Saturday, May 16, 2009

Saturday Morning Musings - the challenge of writing good history

In a brief discussion in another place, Kanani Fong asked if there were any specific models that I used in writing non-fiction. I wrestle with this question often. The short answer is no.

At one level, the way we write or should write depends upon purpose. A speech is not the same as an official minute or memo.

The way we write is also affected by context. I cannot write my newspaper column in the same way I write my blog posts. One I can edit, the other not. One is subject to a word limit, the other not. And so on.

Writing is affected as well by the intended audience.

In teaching communication as an element within management training, I use a simple diagram - two stick figures joined by a line. The first is the communicator. I have a message that I want to get across. The second figure is my reader, listener who takes what I say, present or write and interprets it in terms of their own perceptions of the world. The line is the communication.

This leads to the simple point that if you want to communicate well, you have to know what you message is, how you are going to communicate it, how it is likely to be received.

Writing for a general audience is far more complex than official or business writing because the audience is less well known. If I am writing an economics piece, I can reasonably assume that my reader is likely to be interested in economics or, at least, in economic developments. However, even here there are choices. In my case, I choose to write for a more general audience, trying to explain to myself and them what has been happening. To do this, I have to simplify.
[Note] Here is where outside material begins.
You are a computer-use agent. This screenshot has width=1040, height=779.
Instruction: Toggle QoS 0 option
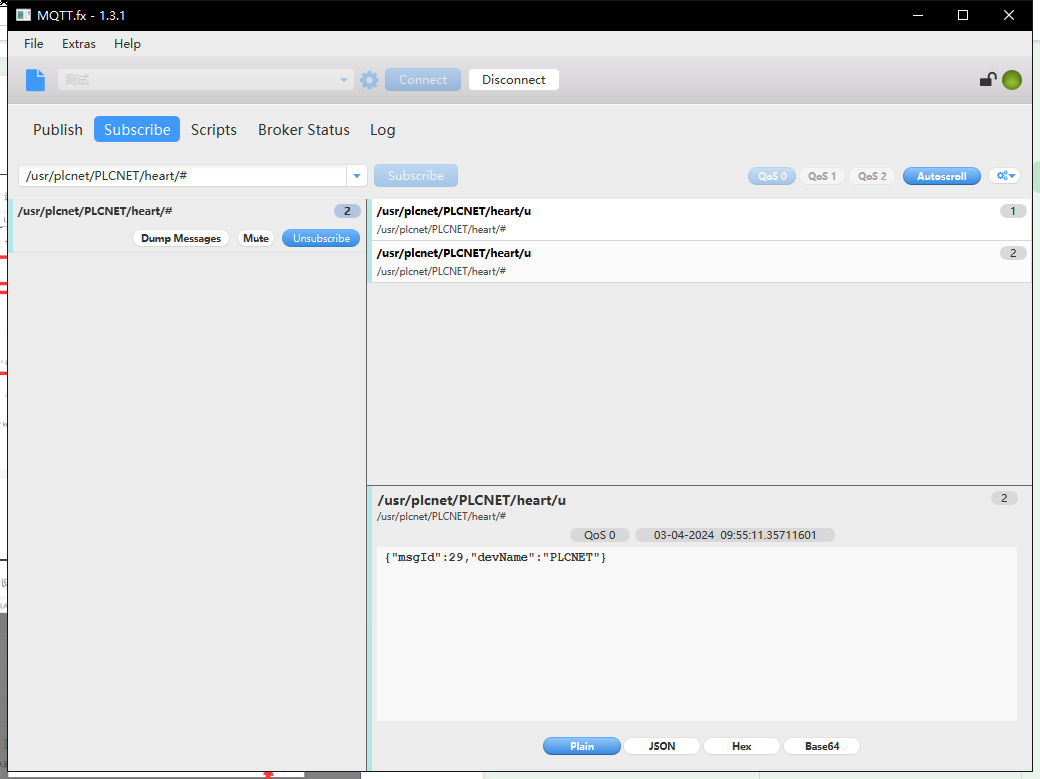click(772, 176)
I find the writing of history especially difficult because here I am writing for my own purposes in isolation to some degree from my potential readers. I write because I want to, but I also want to be read. I know that people interested in New England are the most likely group of readers, but I also want to make my writing accessible to those who have no knowledge of or perhaps no interest in the topic.

This brings me to my first challenge. How do I do this?

If you look at a lot of historical writing, you will see that a certain level of knowledge is in fact assumed. An act of parliament might be mentioned in passing. The writer assumes that the reader will know what an act of parliament is. This may well not be the case. Even if it is the case, the reader is likely to interpret it in a current context that may well be far removed from the actual reality of that past time.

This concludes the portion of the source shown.